Population Pharmacokinetics of Dapoxetine in Healthy Chinese Male Subjects

Abstract

Dapoxetine is a short-acting selective serotonin reuptake inhibitor used to treat premature ejaculation. However, its clinical effectiveness is challenged by substantial inter-individual variability in pharmacokinetics, as both the drug's therapeutic efficacy and the incidence of adverse reactions are highly dependent on its exposure. This study aims to develop a population pharmacokinetic model for dapoxetine, to investigate the sources of the variability, and to identify demographic and pharmacogenetic factors that influence drug exposure. The pharmacokinetic data for this analysis were obtained from a bioequivalence study conducted in 39 healthy Chinese male subjects. As part of this study, all volunteers were genotyped for the CYP3A4*1G, CYP3A5*3, CYP2D6*10, and CYP2D6*41 allelic variants. Population pharmacokinetic modeling was performed in Monolix. The final model was then used to simulate and compare the effect of different covariate levels on dapoxetine exposure. A two-compartment model with first-order absorption and an absorption lag time best described the pharmacokinetics of dapoxetine. The population parameters for apparent clearance (CL/F), apparent intercompartmental clearance (Q/F), apparent central volume of distribution (Vc/F), apparent peripheral volume of distribution (Vp/F), absorption lag time (Tlag), and absorption rate constant (ka) were 37.8 L/h, 17.2 L/h, 65.6 L, 191.7 L, 0.68 h, and 1.29/h, respectively.
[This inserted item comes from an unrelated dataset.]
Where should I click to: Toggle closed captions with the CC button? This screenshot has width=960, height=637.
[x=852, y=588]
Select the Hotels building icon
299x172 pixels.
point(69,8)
CYP2D6*10 and CYP2D6*41 alleles were found to be significant covariates on CL/F. The CYP3A4*1G allele influenced Q/F, while body mass index (BMI) was a significant covariate on Vc/F. Our analysis identified CYP2D6*10 and CYP2D6*41 polymorphisms as the significant factors contributing to inter-individual variability and influencing drug exposure.